Cette petite ritournelle sucrée signée par les deux rappeurs bernois Lo & Leduc a tenu le haut du pavé du hit parade helvétique pendant vingt semaines, détrônant même DJ Bobo. Mais quand on demande aux deux jeunes Bernois combien de disques ils vendent, ils répondent "aucun", parce qu'ils mettent leur musique à disposition gratuitement sur Internet.
Lorsque le duo publie en mars 2018 "079", la chanson se retrouve rapidement sur toutes les lèvres. Lo & Leduc sont pourtant loin d'être riches et travaillent toujours dans un bureau. Et ne comptent pas abandonner cette sécurité de sitôt.

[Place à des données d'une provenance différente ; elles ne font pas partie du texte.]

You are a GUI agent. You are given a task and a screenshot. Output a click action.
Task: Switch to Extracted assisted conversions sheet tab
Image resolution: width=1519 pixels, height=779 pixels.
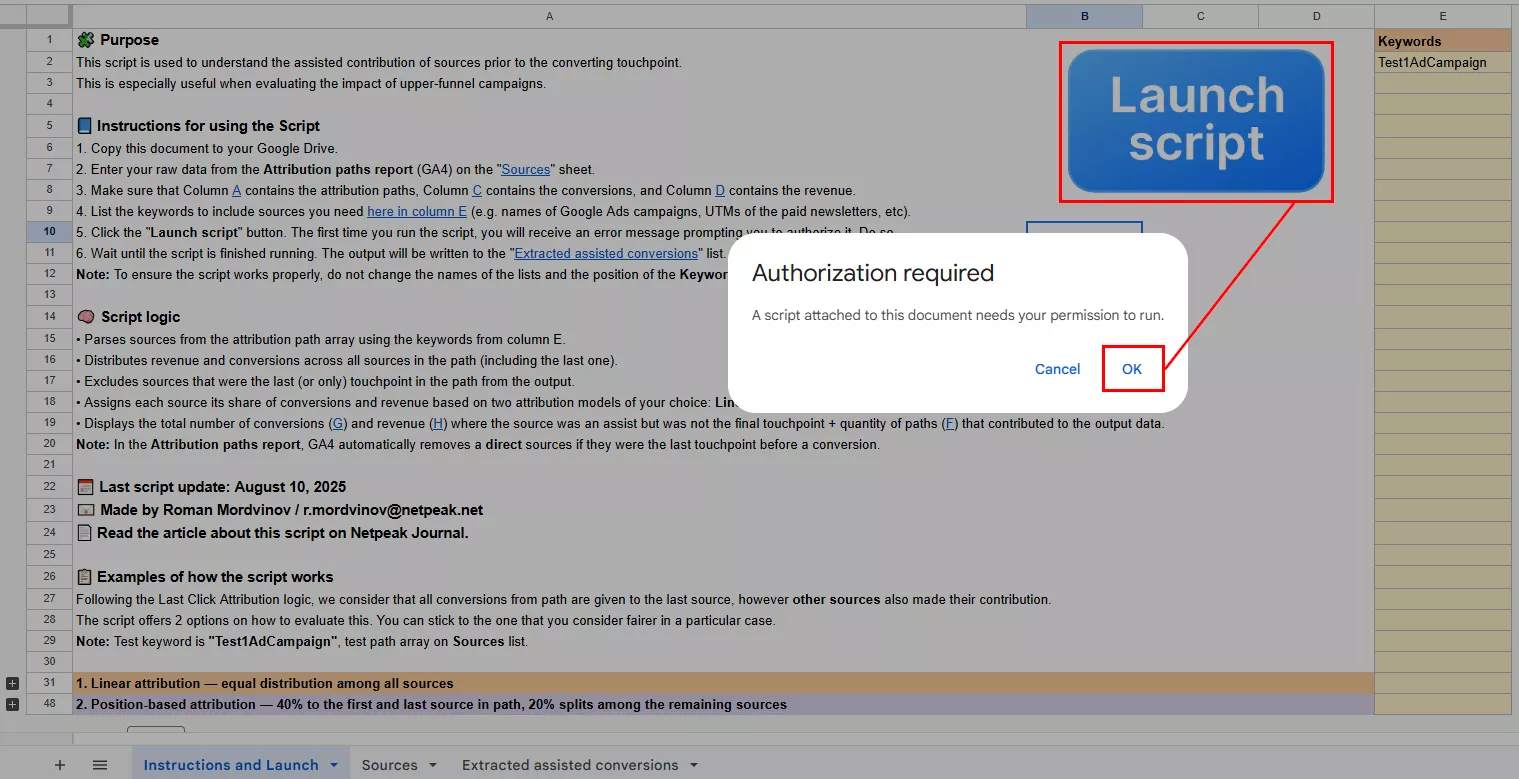569,765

Le tandem a débuté sa carrière en 2005 au sein d'un groupe de rock chanté en dialecte bernois nommé Pacomé. Les deux chanteurs ont ensuite mis les morceaux non retenus pour le premier album de leur groupe à disposition des fans gratuitement sur la toile avec un retentissant succès. Avant de se dire qu'ils pouvaient aussi faire des chansons qu'à eux deux...
Sens Unik
"Hijo de Latino" (1992)
Si Genève a été dans les années 1980 la ville du rock, du punk et des squatts, Lausanne s'est toujours plus intéressée à la culture hip-hop. La culture rap en Suisse, c'était alors d'abord le break dance. Le flow des mots n'avait pas encore réclamé ses droits dans la droite Helvétie.
Carlos Leal, né à Fribourg de parents immigrés espagnols, grandit à Renens dans l'Ouest lausannois. Il y fonde Sens Unik en 1987 avec le DJ et producteur Just One, ainsi que le rappeur et beatboxer Rade.

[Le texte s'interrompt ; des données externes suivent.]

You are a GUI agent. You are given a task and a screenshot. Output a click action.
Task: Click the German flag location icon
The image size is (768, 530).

En France, le hip-hop n'a pas encore pris son essor et Sens unik participe à la naissance du rap francophone avec "Nouvelle politik", un premier single publié en 1990 sur le label d'une célèbre marque de vêtements lausannoise du quartier du Flon, Maniak Records. Le groupe explose littéralement en 1992 avec son premier disque auto-produit: "Les Portes du temps", où l'on trouve le tube "Hijo de Latino". Les groupes de rap français Alliance Ethnik et IAM y font une apparition candide. Ils ne sont pas encore des stars internationales. Les Sages Poètes de la Rue et MC Solaar rejoignent ensuite l'entourage des bad boys de Renens.

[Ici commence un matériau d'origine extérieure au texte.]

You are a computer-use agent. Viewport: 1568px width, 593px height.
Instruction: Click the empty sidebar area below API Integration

Leur rap en français éclate aussi en Suisse alémanique, avant de conquérir même l'Allemagne. Ils tournent en Europe, en Amérique du Nord et jusqu'en Afrique. La culture des secondos et des banlieues a enfin pignon sur rue dans les centre urbains.
The Young Gods
"Envoyé"! (1986)
Au des années 1980 à Genève, le Fribourgeois Franz Treichler demande au musicien Cesare Pizzi de prendre un instrument pour monter un nouveau groupe de rock. Le tandem avait déjà fondé en 1979 le premier combo punk fribourgeois de l'histoire: Johnny Furgler & the Raclette Machine. Franz Treichler fondera ensuite Jof and the Ram avec Helene Wubbe, aujourd'hui toujours sa femme.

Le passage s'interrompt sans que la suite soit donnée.